Article written by Marana Brand, Stone Consultant

A company’s internal communications effectiveness is the single most important driver of employee commitment. When information flows freely employees are more engaged and aware of organisational activities and management decisions that affect their jobs.

According to an article on cebglobal.com, many factors have converged to make effective internal communications harder than ever:

  • Employees have grown accustomed to personalised, on-demand content in their private lives, and they expect this standard to be met on the job as well.
  • Leaders struggle to communicate about where the company is going and how that will affect employees.
  • Managers don’t communicate often or well enough with their teams.
  • Intranets is more of a “wild west” of unwieldy content than a tool to help employees get their jobs done.
  • Employee disengagement has doubled in the last two years, and reversing this trend will only get harder as the downturn continues.
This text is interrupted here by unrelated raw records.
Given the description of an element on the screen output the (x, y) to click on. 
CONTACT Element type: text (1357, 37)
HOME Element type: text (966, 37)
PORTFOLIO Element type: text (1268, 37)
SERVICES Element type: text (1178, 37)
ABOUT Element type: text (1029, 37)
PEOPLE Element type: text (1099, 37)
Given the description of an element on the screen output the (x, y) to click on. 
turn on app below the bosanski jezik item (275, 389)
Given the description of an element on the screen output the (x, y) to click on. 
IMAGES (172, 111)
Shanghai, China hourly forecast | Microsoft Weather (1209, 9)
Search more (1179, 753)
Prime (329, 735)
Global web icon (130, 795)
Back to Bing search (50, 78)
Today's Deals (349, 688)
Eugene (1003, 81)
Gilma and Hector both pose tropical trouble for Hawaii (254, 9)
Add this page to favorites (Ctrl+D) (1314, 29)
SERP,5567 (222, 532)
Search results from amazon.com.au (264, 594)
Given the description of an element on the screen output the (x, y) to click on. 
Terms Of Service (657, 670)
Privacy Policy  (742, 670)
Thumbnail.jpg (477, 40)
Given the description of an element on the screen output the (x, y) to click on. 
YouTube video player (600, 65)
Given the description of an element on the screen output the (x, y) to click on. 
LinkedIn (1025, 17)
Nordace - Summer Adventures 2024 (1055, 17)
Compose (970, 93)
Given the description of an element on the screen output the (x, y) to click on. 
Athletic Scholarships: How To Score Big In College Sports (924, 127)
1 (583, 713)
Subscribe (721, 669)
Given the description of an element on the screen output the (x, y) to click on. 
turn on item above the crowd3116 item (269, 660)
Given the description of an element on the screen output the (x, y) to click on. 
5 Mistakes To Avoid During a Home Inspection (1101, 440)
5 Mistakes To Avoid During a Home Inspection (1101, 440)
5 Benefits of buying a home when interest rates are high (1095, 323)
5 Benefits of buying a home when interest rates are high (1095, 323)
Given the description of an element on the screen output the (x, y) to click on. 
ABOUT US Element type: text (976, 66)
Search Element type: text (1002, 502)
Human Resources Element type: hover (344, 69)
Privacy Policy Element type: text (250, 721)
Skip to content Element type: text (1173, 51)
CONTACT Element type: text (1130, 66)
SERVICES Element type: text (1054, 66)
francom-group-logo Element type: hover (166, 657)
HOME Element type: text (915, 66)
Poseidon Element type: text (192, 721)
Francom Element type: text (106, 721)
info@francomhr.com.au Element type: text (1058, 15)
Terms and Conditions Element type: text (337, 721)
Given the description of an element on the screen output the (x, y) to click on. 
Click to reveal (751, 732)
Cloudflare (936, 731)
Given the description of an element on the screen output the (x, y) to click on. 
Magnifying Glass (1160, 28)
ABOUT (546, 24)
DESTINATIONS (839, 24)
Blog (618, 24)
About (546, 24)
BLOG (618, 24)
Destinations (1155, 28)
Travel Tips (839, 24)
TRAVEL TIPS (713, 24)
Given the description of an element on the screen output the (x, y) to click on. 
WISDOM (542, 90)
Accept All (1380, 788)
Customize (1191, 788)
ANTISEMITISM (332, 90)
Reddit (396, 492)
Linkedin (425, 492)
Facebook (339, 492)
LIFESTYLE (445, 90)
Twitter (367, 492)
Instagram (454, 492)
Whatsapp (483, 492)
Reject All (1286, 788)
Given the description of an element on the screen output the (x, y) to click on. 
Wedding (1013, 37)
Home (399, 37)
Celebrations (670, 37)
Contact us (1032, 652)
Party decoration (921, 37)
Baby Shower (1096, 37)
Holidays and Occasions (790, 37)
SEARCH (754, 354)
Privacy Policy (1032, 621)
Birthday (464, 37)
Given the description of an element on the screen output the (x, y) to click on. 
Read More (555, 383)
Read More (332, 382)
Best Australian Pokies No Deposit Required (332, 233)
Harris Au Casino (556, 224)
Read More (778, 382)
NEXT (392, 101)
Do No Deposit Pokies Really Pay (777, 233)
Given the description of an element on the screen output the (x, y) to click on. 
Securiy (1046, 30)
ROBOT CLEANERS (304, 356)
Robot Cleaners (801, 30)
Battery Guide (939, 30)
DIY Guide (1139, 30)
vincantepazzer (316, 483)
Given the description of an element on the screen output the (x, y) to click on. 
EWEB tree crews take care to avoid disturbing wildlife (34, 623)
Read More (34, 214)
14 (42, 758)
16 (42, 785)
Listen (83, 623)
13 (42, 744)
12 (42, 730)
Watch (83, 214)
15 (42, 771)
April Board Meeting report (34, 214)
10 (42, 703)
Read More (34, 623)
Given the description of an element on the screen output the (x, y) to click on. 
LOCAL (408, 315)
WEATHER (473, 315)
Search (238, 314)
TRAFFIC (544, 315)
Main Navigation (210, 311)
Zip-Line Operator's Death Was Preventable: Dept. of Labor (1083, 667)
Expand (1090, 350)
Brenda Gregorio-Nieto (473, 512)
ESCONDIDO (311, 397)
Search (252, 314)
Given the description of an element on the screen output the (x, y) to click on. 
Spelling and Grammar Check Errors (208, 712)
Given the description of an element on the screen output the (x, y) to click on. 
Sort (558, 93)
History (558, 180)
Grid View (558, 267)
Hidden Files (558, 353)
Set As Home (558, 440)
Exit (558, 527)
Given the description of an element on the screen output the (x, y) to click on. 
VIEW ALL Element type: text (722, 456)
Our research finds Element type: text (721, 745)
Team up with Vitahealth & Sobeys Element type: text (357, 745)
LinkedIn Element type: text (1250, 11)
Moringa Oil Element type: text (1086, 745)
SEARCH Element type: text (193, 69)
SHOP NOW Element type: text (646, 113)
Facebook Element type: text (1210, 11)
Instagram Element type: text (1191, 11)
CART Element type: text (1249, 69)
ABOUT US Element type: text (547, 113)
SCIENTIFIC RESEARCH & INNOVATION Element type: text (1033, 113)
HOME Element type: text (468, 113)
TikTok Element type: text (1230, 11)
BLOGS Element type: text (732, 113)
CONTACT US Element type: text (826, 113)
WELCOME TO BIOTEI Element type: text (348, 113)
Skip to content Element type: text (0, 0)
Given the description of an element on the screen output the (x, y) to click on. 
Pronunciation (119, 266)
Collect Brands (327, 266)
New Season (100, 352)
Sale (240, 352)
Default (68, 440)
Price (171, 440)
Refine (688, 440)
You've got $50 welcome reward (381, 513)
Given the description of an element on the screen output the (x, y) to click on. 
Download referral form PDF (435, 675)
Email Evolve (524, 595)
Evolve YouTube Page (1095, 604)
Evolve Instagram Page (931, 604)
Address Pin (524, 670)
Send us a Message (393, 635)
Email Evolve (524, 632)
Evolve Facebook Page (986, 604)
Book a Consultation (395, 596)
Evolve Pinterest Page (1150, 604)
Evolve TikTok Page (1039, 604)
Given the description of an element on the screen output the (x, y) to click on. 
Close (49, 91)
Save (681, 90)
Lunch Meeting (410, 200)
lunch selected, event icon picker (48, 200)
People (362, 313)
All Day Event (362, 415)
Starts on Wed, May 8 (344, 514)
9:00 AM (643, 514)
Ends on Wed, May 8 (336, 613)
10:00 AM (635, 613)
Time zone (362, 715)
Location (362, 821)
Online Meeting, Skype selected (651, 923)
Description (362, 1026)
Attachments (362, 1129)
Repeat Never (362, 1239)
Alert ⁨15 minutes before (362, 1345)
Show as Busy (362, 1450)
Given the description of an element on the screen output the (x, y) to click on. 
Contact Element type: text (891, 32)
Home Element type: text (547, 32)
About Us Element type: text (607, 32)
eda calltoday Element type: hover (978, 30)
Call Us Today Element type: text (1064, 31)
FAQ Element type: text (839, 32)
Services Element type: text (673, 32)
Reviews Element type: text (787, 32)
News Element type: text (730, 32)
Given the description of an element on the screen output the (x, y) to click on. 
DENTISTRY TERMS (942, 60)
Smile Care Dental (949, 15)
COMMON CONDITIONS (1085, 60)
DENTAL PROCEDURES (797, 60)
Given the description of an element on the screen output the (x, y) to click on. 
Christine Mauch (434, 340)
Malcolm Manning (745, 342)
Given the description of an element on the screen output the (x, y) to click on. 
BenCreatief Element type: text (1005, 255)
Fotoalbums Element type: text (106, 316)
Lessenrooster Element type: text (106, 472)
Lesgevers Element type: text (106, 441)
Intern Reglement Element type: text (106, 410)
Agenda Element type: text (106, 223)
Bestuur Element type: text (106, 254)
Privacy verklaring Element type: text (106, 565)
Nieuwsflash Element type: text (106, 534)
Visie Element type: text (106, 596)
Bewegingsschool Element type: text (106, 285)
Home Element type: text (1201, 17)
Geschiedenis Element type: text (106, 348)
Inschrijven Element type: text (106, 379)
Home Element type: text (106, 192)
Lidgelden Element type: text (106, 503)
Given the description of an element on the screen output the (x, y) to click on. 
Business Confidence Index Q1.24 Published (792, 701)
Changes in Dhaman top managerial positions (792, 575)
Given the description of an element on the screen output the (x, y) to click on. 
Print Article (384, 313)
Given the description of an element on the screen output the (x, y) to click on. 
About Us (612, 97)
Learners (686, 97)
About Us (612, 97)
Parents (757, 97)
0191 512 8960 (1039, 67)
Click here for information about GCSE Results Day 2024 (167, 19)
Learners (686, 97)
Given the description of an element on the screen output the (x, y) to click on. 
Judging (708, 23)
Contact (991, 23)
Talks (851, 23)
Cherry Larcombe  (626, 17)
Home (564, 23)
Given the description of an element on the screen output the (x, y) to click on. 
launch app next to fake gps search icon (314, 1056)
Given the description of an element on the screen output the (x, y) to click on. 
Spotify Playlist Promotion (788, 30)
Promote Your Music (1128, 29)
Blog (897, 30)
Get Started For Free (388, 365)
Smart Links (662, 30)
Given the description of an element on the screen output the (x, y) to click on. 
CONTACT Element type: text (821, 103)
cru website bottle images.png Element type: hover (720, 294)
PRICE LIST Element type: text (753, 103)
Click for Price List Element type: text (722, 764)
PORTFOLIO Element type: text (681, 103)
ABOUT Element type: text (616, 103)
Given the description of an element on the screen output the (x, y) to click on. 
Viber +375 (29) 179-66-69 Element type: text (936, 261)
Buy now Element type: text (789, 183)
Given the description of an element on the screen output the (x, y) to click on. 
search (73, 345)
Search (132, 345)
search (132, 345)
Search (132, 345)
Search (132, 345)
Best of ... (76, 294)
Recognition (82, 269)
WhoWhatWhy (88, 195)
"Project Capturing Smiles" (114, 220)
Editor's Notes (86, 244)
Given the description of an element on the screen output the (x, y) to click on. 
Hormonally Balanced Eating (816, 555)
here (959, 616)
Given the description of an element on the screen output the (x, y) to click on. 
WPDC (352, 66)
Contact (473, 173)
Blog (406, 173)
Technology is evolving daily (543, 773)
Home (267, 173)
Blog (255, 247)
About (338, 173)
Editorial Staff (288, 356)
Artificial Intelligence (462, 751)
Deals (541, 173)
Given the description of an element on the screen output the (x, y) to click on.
One of the key challenges any internal communicator will face is how to select the right channels – and the right mix of channels – for both the audience and the message. The practical considerations are:

  • Availability: What channels either already exist within the organisation or can be introduced effectively?
  • Audience: Who are they, where are they based, how do they prefer to access information and how effective will the proposed channel be in reaching them and engaging them?
  • Objectives: What does the organisation want people to learn, think, feel or do as a result of the message?
  • Content: What is the context and substance of the message? For example, sensitive messages may need to be communicated face-to-face, rather than by, say, SMS text message.
  • Timing: How urgent is the message?

A company shouldn’t have to choose one channel and use it all the time. Depending on your message, rather use a combination of these channels. For example, if you want something remembered, do a video, if you want something to be available for reference like a policy, post it on the intranet along with an email announcement, and maybe a few posters, and so on.

Formal channels typically fall into one of four broad categories:

  • Electronic: Communications that are delivered and/or accessed electronically. Examples include email, intranet, video and webcasts, DVD, electronic newsletters, podcasts, blogs, voicemail, SMSes, screensaver messaging, desktop alert messages, and internal social media tools like internal Twitter-style sites. Email is obviously one of the most common and versatile channels because of its simplistic beauty. Remember, however, that depending on how you write, structure and present your email, there’s no telling when and if an employee will read it, let alone process and retain the information in it. Depending on the platform/system/technology your company uses, the intranet is an extremely versatile medium, and unlike email, anything that goes on the intranet is there to stay, there to read at your own convenience, there to refer back to when needed.
  • Print: Paper-based communications. Examples include magazines, newsletters, brochures, posters, and memos. Employee newsletters and magazines are an excellent and engaging communication channel if there’s a fair balance of business to non-business to social content.
  • Face-to-face: One-to-one and one-to-many forums where people are physically present. Examples include a “cascade” of team meetings or briefings, conferences, site visits, consultation forums, and round-table discussions. It is important to highlight, however, that senior, middle, and frontline management should be prepared for any questions or concerns and how to respond to them on these forums.
  • Workplace: The working environment. Examples include notice boards, plasma and LCD screens, and accessories like mouse pads.